### Excerpt
Former private university in Omaha, Nebraska, U.S.

Grace University was a private Christian university in Omaha, Nebraska, United States. The university included undergraduate programs and the Grace University College of Professional and Graduate Studies. Grace University was formed in 1943 as the Grace Bible Institute and succeeded the former Presbyterian Theological Seminary. The school re-branded to its final name in 1995. It was dissolved due to financial struggles in 2018.

==History==
Grace University was established in 1943 as the Grace Bible Institute. The school replaced and occupied the former space of the Presbyterian Theological Seminary, which was dissolved by the General Assembly in Detroit, Michigan in 1942. The school's opening year started on September 8, 1943. In 1977, the college purchased the former St. Catherine's Hospital Center for Continuing Care and was used for dormitories and offices. The institute later re-branded to the Grace College of the Bible in 1979.

### Records from a data collection
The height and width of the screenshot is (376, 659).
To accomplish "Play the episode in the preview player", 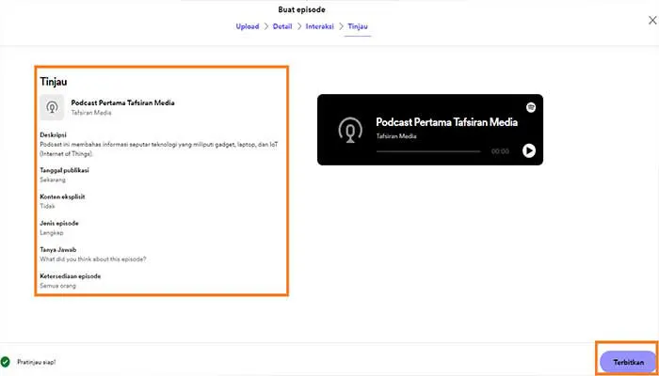I will (529, 150).
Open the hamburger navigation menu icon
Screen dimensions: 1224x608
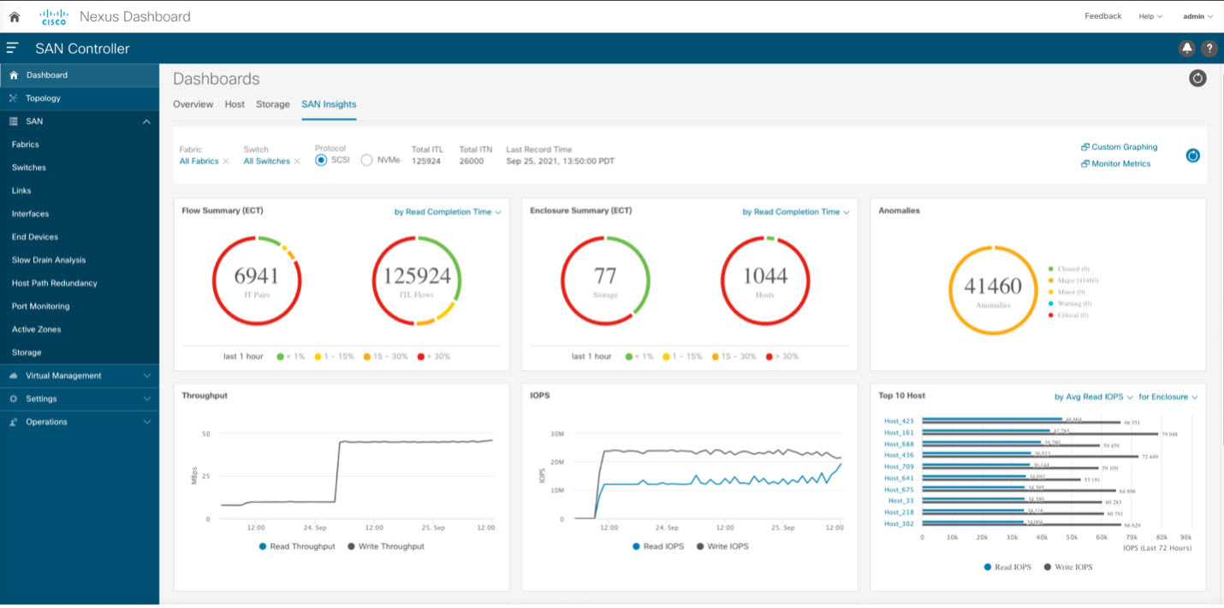[x=12, y=48]
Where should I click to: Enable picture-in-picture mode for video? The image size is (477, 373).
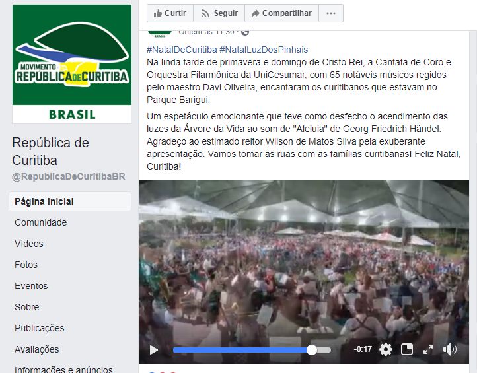point(407,349)
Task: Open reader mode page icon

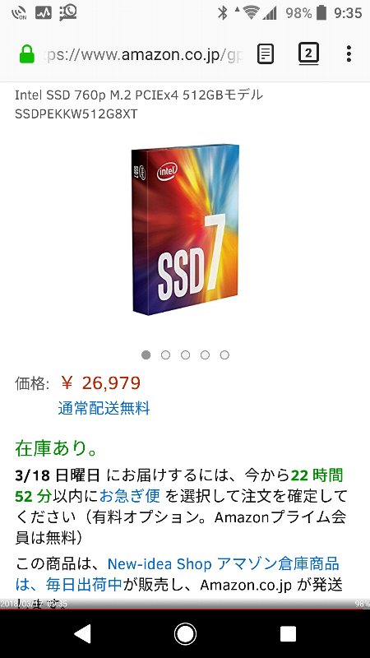Action: tap(266, 53)
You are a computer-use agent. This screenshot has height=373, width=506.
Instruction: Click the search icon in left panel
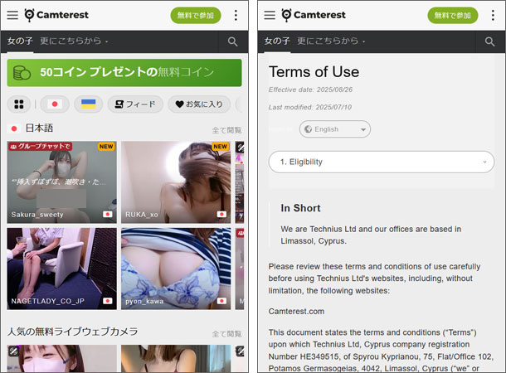232,41
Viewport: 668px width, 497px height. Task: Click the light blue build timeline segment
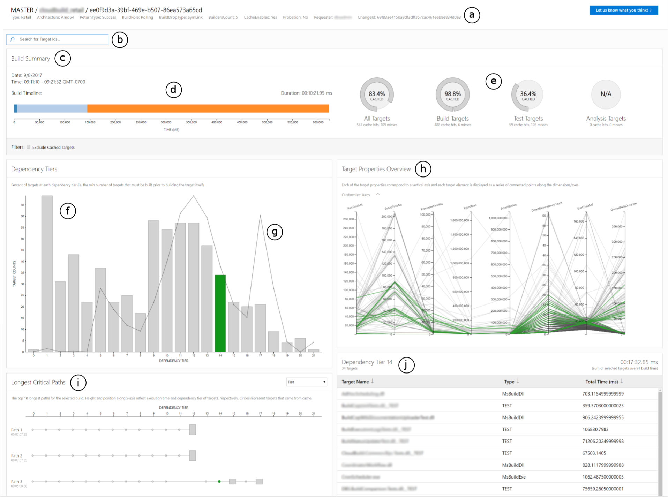click(52, 108)
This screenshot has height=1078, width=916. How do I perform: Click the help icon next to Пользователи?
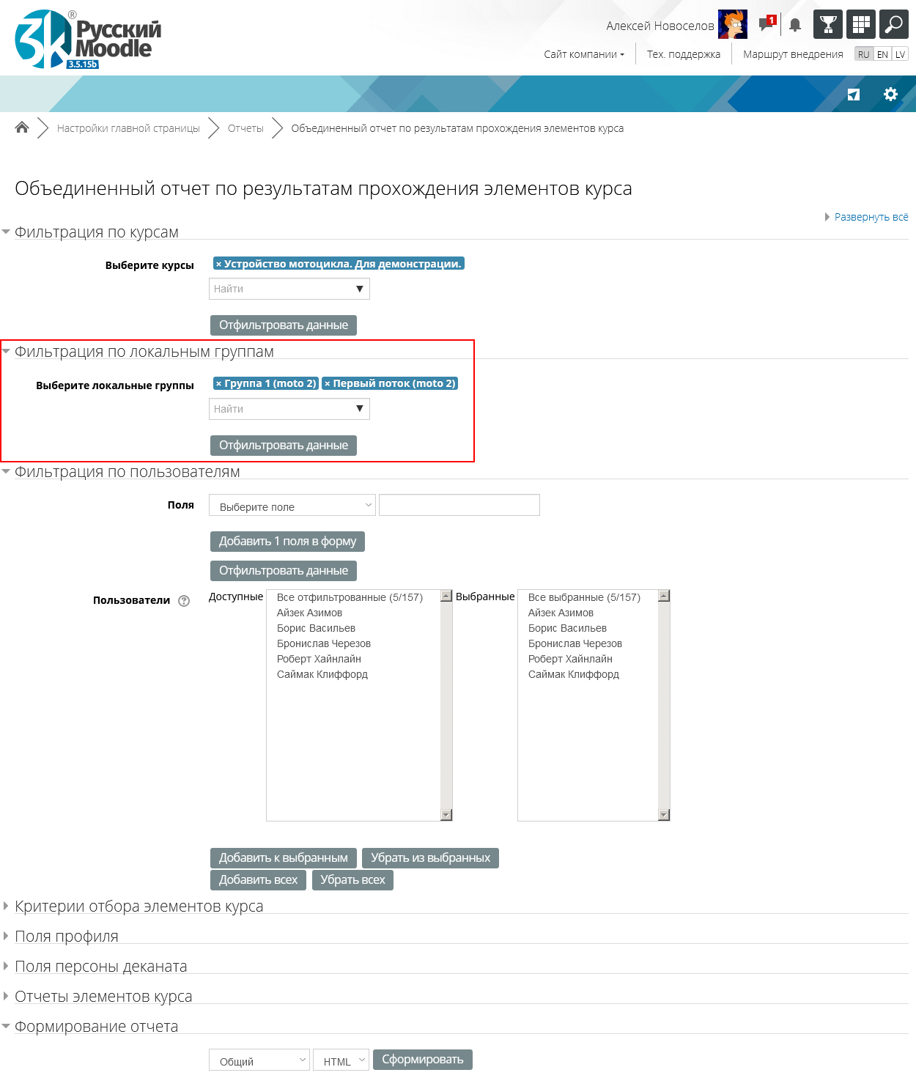(184, 601)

### Problem details
Resume the text on Grace University, starting after its last sentence. The listing is not needed for anything here.

### Answer area
In May 1995, Grace College of the Bible became a university, re-branding to Grace University. Additionally, the university began offering more master's degree programs. In 1996, Grace University's oldest building, Old Main, previously known as Brownell Hall, was condemned by the City of Omaha. Brownell Hall was built in 1886 by the Episcopalian Church and underwent several ownership changes before being used as the campus of the current university. It was later demolished in 1997.

By the mid-2010's the college began struggling financially, running a $2.1 million deficit in 2015. The college had attempted to sell off parts of the campus to Omaha Public Schools and move to the former Dana College's campus in Blair, Nebraska. However, these plans failed, and in 2017, Grace University officially announced that it would dissolve the following year. The university dissolved at the end of the academic year and the rest of the campus was sold to Omaha Public Schools.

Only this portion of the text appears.